His case won. The court ruled that it was indeed in violation of his rights. sUAS News went live on Google hangouts today with Dr Singer, along with Loretta Alkalay and attorney Jonathan Rupprecht. It’s a very interesting discussion going over what happened and the potential implications for the rest of the USA.
Michael Singer filed suit against the City of Newton, claiming that a proposed ordinance was in violation of his rights. He claimed that it was also preempted by federal law, as well as state privacy law.
On December 19, 2016, Newton’s city council enacted Section 20-64 of the City of Newton Ordinances, entitled Pilotless Aircraft Operation (the “Ordinance”). The Ordinance relates to small unmanned aircraft and their use in the national airspace system,’” says the complaint. “This is an action …seeking declaratory judgment that the Ordinance is preempted by federal law, violates Plaintiffs statutory rights of navigation, and violates Plaintiff’s rights under the First, Fifth, and Fourteenth Amendments and the Massachusetts Privacy Act, M.G.L. C. 214 §1B.

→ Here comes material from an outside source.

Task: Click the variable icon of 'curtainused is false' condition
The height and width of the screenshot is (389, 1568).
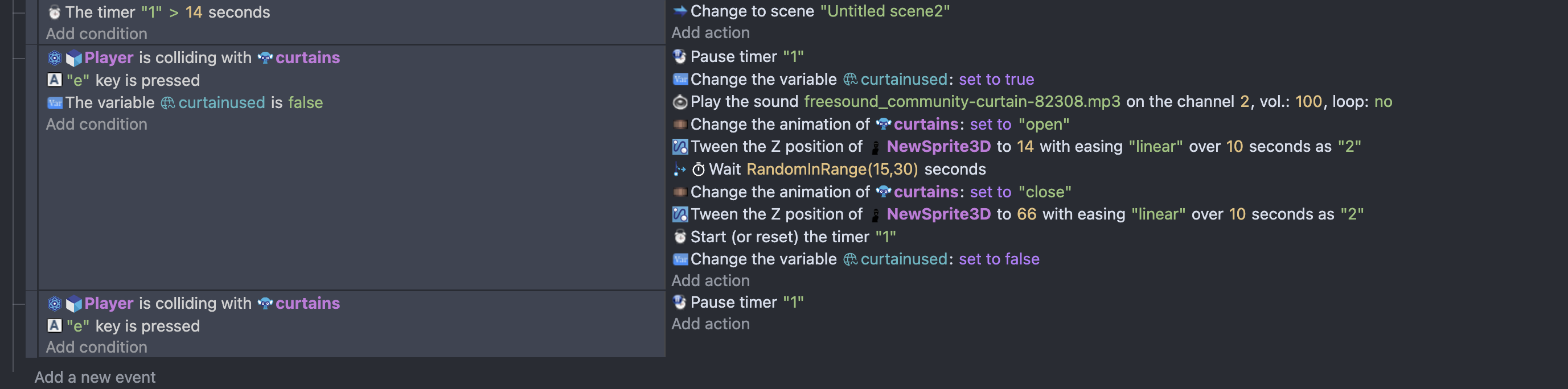Action: [54, 103]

Essentially, the City decided that airspace the FAA allows users to fly in was under control within their city. It forbid flying below 400ft without permission. But here’s the thing, the FAA don’t, as a rule, let people fly higher than 400ft. It also requires that drone operators register with the city clerk for a $10 fee – something which was deemed unconstitutional when the FAA were doing it.

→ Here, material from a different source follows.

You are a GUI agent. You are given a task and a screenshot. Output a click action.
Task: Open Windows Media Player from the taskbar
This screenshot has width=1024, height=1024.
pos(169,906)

The court agreed that four provisions of the ordinance were preempted by federal law. In short…
- Section (b) requires that “Owners of all pilotless aircraft shall register their pilotless aircraft with the City Clerk’s Office, either individually or as a member of a club”.
- Subsection (c)(1)(a) prohibits pilotless aircraft flight below an altitude of 400ft over any private property without the express permission of the property owner.

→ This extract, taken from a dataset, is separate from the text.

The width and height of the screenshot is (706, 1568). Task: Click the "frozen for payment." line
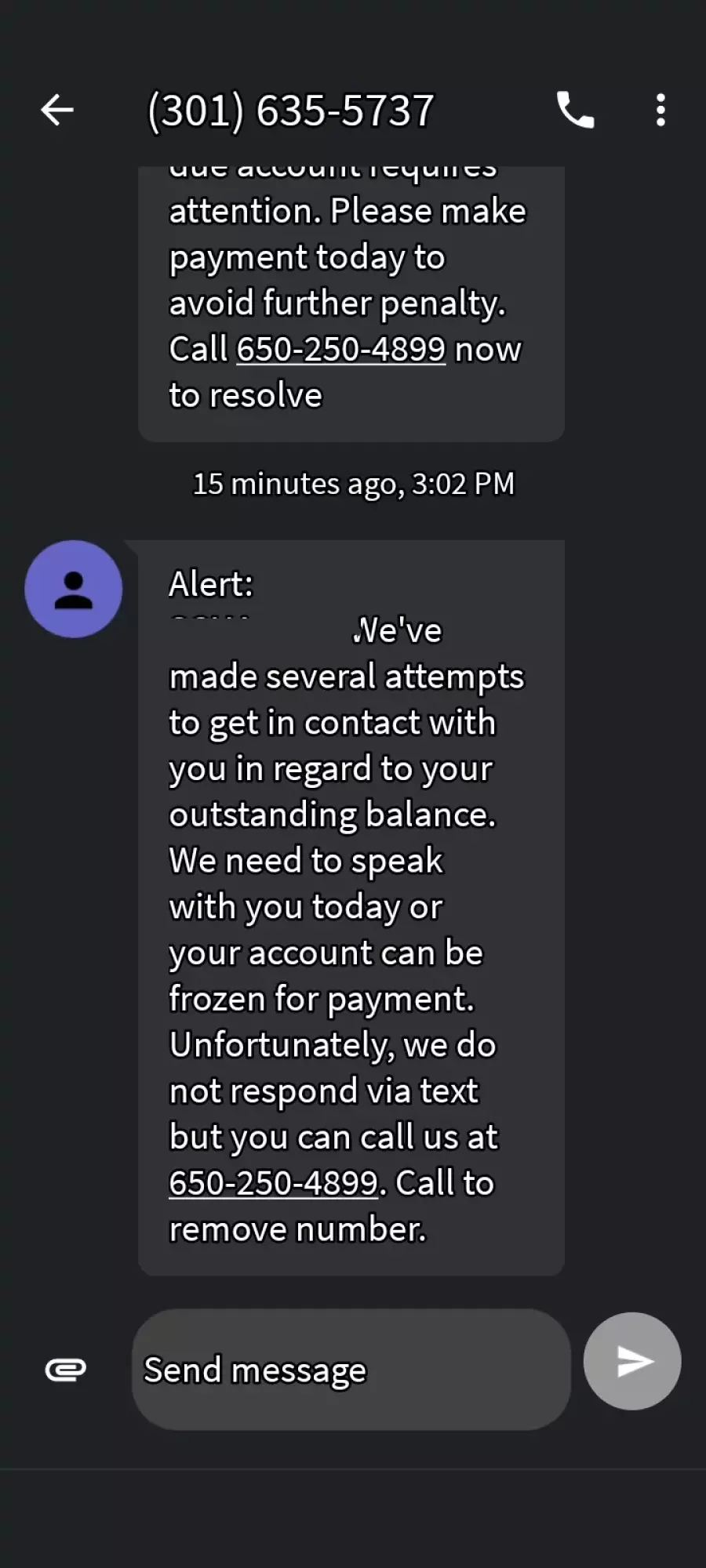coord(322,999)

- Subsection (c)(1)(e) prohibits pilotless airfraft flight over public property, at any altitude, without prior permission from Newton.
- Subsection (c)(1)(b) states that no pilotless aircraft may be operated “at a distance beyond the visual line of sight of the Operator”
The final one, there does not define the term “operator”, nor does it set an altitude limit. Now, it might seem an obvious point, but it doesn’t take POV flyers into account.
So, drone registrations, drone bans, regulating FAA airspace or limiting the methods of piloting a drone are all “conflict preempted” by federal law.
While the case is only binding in the federal district court of Massachusetts, and only struck down 4 provisions of the ordinance, other jurdictions are not required to follow suit. That being said, Jonathan Rupprecht believes that they will.
Courts from other jurisdictions can look at this ruling but do NOT need to follow it. I suspect, however, other courts will likely follow the same rational and invalidate state and local drone laws on the grounds they are conflict preempted ONLY. They will likely not answer field preemption questions.
– Jonathan Rupprecht
The complete text of the ruling, as well as Newton’s ordinance, are available on Jonathan Rupprecht’s website, and it makes for an interesting read. Even if only to illustrate to other cities what to not do.